>> begin Material to process

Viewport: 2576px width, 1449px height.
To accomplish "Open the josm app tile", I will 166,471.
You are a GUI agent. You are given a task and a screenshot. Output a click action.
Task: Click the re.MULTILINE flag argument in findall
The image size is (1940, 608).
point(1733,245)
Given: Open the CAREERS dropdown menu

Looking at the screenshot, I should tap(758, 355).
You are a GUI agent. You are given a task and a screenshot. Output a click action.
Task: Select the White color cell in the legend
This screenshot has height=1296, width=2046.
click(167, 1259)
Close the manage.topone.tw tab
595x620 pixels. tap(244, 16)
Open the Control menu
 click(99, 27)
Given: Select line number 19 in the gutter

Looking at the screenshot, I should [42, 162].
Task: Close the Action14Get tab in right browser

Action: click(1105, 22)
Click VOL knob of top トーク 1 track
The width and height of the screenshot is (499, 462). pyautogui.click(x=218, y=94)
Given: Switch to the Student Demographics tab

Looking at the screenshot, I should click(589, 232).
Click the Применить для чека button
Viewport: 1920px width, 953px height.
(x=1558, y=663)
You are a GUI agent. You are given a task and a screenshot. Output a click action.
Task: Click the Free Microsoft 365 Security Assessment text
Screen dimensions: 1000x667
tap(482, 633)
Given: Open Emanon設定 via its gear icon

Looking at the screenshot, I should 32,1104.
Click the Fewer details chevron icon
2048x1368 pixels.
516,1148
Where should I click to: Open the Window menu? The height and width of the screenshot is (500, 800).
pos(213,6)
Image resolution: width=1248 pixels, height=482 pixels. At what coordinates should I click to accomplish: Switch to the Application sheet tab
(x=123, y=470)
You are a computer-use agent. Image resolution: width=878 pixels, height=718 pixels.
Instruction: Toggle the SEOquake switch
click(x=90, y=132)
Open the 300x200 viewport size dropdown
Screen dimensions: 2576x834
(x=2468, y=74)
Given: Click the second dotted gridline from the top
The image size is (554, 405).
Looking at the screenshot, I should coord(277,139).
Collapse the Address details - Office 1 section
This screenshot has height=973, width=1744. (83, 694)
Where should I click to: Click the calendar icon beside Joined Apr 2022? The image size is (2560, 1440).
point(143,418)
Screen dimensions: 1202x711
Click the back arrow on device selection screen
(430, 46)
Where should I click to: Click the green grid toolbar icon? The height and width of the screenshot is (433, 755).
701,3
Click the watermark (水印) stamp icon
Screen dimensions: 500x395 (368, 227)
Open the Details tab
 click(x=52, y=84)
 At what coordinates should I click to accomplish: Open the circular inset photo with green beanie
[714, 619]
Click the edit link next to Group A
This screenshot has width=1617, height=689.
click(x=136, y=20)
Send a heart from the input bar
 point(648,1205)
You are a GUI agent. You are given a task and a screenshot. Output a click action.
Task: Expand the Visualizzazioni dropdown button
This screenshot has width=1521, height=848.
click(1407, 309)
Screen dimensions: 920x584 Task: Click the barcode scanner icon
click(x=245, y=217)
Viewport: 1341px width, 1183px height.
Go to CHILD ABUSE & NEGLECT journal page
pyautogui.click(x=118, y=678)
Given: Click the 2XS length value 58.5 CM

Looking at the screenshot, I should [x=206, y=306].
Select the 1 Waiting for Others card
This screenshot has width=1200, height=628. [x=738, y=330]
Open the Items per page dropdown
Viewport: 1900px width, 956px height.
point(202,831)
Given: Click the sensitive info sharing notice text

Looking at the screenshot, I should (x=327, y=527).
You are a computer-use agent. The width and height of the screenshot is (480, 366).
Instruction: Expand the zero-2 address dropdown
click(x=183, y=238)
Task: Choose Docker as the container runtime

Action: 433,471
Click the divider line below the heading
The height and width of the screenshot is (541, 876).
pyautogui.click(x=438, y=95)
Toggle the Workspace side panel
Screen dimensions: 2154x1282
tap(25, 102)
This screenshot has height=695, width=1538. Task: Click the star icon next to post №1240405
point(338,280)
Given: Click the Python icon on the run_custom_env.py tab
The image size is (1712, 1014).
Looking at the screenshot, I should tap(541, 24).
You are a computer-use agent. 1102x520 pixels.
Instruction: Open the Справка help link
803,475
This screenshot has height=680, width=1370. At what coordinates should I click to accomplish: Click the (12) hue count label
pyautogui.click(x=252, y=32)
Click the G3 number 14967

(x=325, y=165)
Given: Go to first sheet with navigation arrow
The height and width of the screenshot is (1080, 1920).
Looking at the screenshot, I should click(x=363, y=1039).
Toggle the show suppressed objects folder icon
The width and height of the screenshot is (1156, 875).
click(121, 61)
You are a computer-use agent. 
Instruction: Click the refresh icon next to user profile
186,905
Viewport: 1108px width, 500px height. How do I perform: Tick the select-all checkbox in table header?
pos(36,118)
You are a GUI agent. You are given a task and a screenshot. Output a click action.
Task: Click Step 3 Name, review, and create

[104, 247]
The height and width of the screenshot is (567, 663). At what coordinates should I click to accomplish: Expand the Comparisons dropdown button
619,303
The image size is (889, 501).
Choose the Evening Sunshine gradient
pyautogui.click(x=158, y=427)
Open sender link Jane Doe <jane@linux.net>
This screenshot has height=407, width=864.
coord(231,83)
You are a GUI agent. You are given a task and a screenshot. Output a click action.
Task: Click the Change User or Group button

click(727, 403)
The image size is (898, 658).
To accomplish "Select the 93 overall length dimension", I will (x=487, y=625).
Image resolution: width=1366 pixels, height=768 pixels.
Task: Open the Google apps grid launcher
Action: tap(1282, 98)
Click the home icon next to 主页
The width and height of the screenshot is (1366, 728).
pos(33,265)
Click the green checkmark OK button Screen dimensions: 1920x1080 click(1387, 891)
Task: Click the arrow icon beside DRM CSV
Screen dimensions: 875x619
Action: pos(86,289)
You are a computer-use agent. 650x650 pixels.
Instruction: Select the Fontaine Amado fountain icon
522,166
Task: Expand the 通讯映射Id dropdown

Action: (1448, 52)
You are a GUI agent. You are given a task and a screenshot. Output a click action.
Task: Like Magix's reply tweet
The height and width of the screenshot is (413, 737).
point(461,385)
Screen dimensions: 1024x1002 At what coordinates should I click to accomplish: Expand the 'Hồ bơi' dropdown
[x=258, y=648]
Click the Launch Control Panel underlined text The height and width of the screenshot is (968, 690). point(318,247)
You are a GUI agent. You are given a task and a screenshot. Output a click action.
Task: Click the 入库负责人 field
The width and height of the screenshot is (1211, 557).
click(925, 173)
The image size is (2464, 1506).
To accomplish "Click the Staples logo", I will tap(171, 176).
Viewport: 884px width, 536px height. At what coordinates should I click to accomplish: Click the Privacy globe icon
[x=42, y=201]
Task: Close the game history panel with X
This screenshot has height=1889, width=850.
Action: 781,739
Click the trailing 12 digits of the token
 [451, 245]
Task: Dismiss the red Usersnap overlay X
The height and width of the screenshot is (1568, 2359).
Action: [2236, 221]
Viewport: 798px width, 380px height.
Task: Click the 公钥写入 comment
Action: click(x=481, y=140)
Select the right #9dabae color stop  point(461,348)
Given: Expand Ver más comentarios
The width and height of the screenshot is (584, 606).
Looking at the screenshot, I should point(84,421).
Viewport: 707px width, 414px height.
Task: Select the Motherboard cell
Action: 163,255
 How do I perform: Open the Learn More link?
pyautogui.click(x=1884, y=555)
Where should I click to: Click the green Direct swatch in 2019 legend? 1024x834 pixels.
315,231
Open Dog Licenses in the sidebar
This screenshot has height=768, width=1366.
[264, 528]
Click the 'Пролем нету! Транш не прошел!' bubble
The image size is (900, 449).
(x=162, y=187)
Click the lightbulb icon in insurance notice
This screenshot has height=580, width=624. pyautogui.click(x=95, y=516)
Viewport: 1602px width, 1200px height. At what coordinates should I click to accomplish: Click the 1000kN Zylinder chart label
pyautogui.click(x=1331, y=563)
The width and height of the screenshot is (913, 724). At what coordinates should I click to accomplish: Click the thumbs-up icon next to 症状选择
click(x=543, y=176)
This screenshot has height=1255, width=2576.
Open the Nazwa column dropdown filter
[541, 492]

>> end Material to process

Task to complete :: Convert the part of the entries that opens with the line containing "Given: Open Emanon設定 via its gear icon" and closes with the line containing "click(x=245, y=217)" into a Markdown table. Use the columns Row and Line, number each row, and leave out blank lines.

Result for this task ::
| Row | Line |
|---|---|
| 1 | Given: Open Emanon設定 via its gear icon |
| 2 | Looking at the screenshot, I should 32,1104. |
| 3 | Click the Fewer details chevron icon |
| 4 | 2048x1368 pixels. |
| 5 | 516,1148 |
| 6 | Where should I click to: Open the Window menu? The height and width of the screenshot is (500, 800). |
| 7 | pos(213,6) |
| 8 | Image resolution: width=1248 pixels, height=482 pixels. At what coordinates should I click to accomplish: Switch to the Application sheet tab |
| 9 | (x=123, y=470) |
| 10 | You are a computer-use agent. Image resolution: width=878 pixels, height=718 pixels. |
| 11 | Instruction: Toggle the SEOquake switch |
| 12 | click(x=90, y=132) |
| 13 | Open the 300x200 viewport size dropdown |
| 14 | Screen dimensions: 2576x834 |
| 15 | (x=2468, y=74) |
| 16 | Given: Click the second dotted gridline from the top |
| 17 | The image size is (554, 405). |
| 18 | Looking at the screenshot, I should coord(277,139). |
| 19 | Collapse the Address details - Office 1 section |
| 20 | This screenshot has height=973, width=1744. (83, 694) |
| 21 | Where should I click to: Click the calendar icon beside Joined Apr 2022? The image size is (2560, 1440). |
| 22 | point(143,418) |
| 23 | Screen dimensions: 1202x711 |
| 24 | Click the back arrow on device selection screen |
| 25 | (430, 46) |
| 26 | Where should I click to: Click the green grid toolbar icon? The height and width of the screenshot is (433, 755). |
| 27 | 701,3 |
| 28 | Click the watermark (水印) stamp icon |
| 29 | Screen dimensions: 500x395 (368, 227) |
| 30 | Open the Details tab |
| 31 |  click(x=52, y=84) |
| 32 |  At what coordinates should I click to accomplish: Open the circular inset photo with green beanie |
| 33 | [714, 619] |
| 34 | Click the edit link next to Group A |
| 35 | This screenshot has width=1617, height=689. |
| 36 | click(x=136, y=20) |
| 37 | Send a heart from the input bar |
| 38 |  point(648,1205) |
| 39 | You are a GUI agent. You are given a task and a screenshot. Output a click action. |
| 40 | Task: Expand the Visualizzazioni dropdown button |
| 41 | This screenshot has width=1521, height=848. |
| 42 | click(1407, 309) |
| 43 | Screen dimensions: 920x584 Task: Click the barcode scanner icon |
| 44 | click(x=245, y=217) |